Hemos visto también que el Jubileo es el tema del primer sermón de Jesús (Lc 4:16-20)
y un aspecto central del significado del Pentecostés (Hch 2:42-47; 4:32-37). En esa
original comunidad pentecostal, "ninguno decía ser suyo propio nada de lo que poseía,
sino que tenían todas las cosas en común, y se repartía a cada uno según su necesidad"
(Hch 4:32,35). El proyecto especial de esa comunidad pentecostal era un comedor
popular para los pobres de Jerusalén (6:1-7). En un sentido esa forma radical de
compartir los bienes fue voluntaria, porque la iglesia no es un estado político, pero a la
vez era una obligación ante Dios, basada en la ley del Año de Jubileo. Más que una
invitación a la filantropía bondadosa, era todo un nuevo modelo económico.

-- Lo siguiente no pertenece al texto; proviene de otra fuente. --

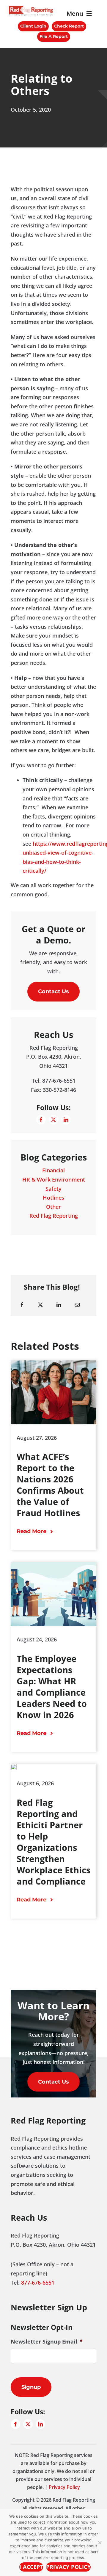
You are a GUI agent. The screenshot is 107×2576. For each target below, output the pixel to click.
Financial (53, 1170)
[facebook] (41, 1119)
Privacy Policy (64, 2487)
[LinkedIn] (59, 1305)
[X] (40, 1305)
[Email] (77, 1305)
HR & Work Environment (53, 1179)
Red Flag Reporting (53, 1215)
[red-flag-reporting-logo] (31, 8)
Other (53, 1206)
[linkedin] (66, 1119)
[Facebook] (22, 1305)
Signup (31, 2387)
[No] (100, 2542)
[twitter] (53, 1119)
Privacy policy (68, 2566)
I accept (31, 2566)
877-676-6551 (38, 2282)
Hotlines (53, 1197)
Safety (53, 1188)
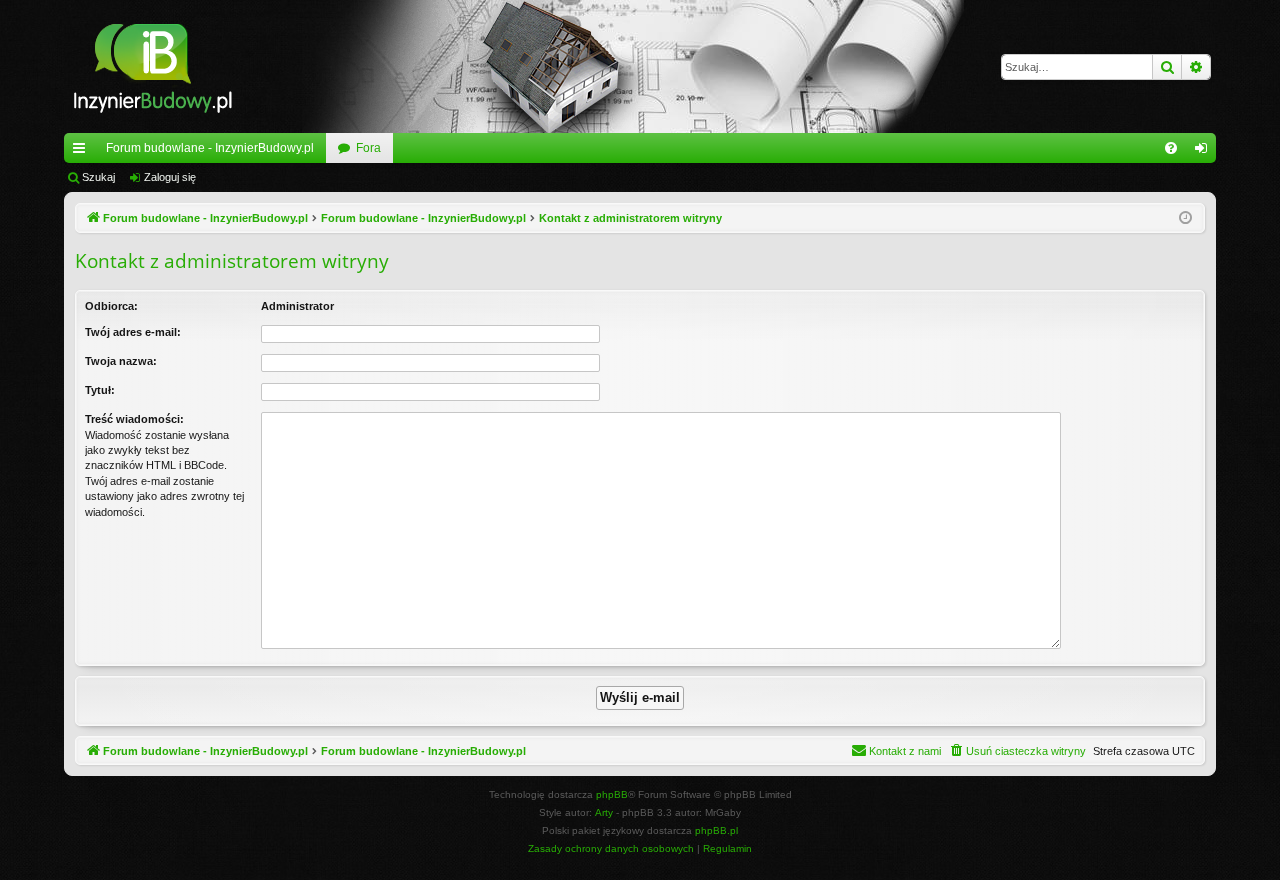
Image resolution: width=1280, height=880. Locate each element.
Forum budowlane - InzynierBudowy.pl (210, 148)
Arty (604, 812)
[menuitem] (1171, 148)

Algunos se han atrevido a decir que este proyecto de la iglesia pentecostal fue un error,
o aun que actuaron en la carne, contrario al Espíritu Santo. Es cierto que continuó la
pobreza entre los creyentes de Jerusalén, pero eso no se vio como fracaso del proyecto
sino llamado a intensificar la acción solidaria. Según Pablo, la decisión del Concilio de
Jerusalén, guiada por el Espíritu Santo (¡Hch 15:28!), incluyó como su condición que
"solamente nos pidieron que nos acordásemos de los pobres; lo cuál también procuré con
diligencia hacer" (Gal 2:10). En toda su labor misionera, Pablo cumplió ese compromiso
hecho en Jerusalén de ser fiel al proyecto que nació el día de Pentecostés como práctica
del Jubileo.
Pablo sabía bien que este viaje iba a ser sumamente peligroso; es más, presagiaba su
propia muerte como consecuencia (Hch 20:22-25). El Espíritu Santa le testificaba
múltiples veces de este grave riesgo (Hch 20:22-25), y el profeta Agabo le exhortó, con
lágrimas, no ir a Jerusalén (Hch 21:10-12). Sin embargo, con terca valentía y aun contra
la voz profética, Pablo insistió en hacer el viaje (21:13-14).

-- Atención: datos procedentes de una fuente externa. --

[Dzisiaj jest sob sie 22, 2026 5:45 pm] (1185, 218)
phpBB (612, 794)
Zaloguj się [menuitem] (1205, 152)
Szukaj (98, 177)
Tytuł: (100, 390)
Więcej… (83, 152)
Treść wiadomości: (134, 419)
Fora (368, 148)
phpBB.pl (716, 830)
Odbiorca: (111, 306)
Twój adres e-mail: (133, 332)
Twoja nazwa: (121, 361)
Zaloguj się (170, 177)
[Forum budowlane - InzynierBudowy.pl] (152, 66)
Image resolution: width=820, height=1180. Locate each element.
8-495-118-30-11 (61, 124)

Lo más sorprendente de este último viaje de Pablo es que tuvo por fin un servicio a los
mismos pobres que atendió la iglesia de Jerusalén después del Pentecostés. Pablo no iba
a Jerusalén para una campaña evangelística, ni cursos de teología sistemática ni talleres
de formación de líderes -- con todo respeto a esas muy dignas actividades. San Pablo
estaba dispuesto a desafiar a las profecías y poner su propia vida en inminente peligro de
muerte, por un proyecto de servicio a las necesidades materiales de los pobres de
Jerusalén. Eso fue una consecuencia del proyecto de la comunidad pentecostal, el cual a
su vez se basaba en el Año de Jubileo.
En 2 Cor 8-9 Pablo elabora la base y la lógica de este proyecto mediante una hermosa
teología de la gracia y la gratitud (8:9; 9:8-10,15). El trasfondo fue que los tesalonicenses
(más pobres) habían cumplido su prometido aporte para la ofrenda (8:1-2), mientras los
corintios (más ricos) no habían cumplido. Pablo apela al ejemplo de Jesús, "que siendo
rico se hizo pobre" (8:9). Más adelante, les asegura que Dios es poderoso para darles a
ellos la gracia de ser generosos hacia los pobres (9:8-10). Y todo eso debe nacer de
nuestra gratitud hacia Dios por su gracia para con nosotros (9:15).
Llama mucho la atención que Pablo nunca pide dinero para si mismo ni para "la obra" o
"el ministerio". Pide una ofrenda para los pobres, y él mismo da el ejemplo. La razón
básica, repetida dos veces en un solo versículo, es que Dios quiere la igualdad (2 Cor
8:14), lo mismo que en el Año de Jubileo y el proyecto pentecostal. La desigualdad es un
mal que no agrada a Dios. Dios es enemigo declarado de cualquier sistema social que
fomenta y favorece la desigualdad, como es nuestro actual sistema económico.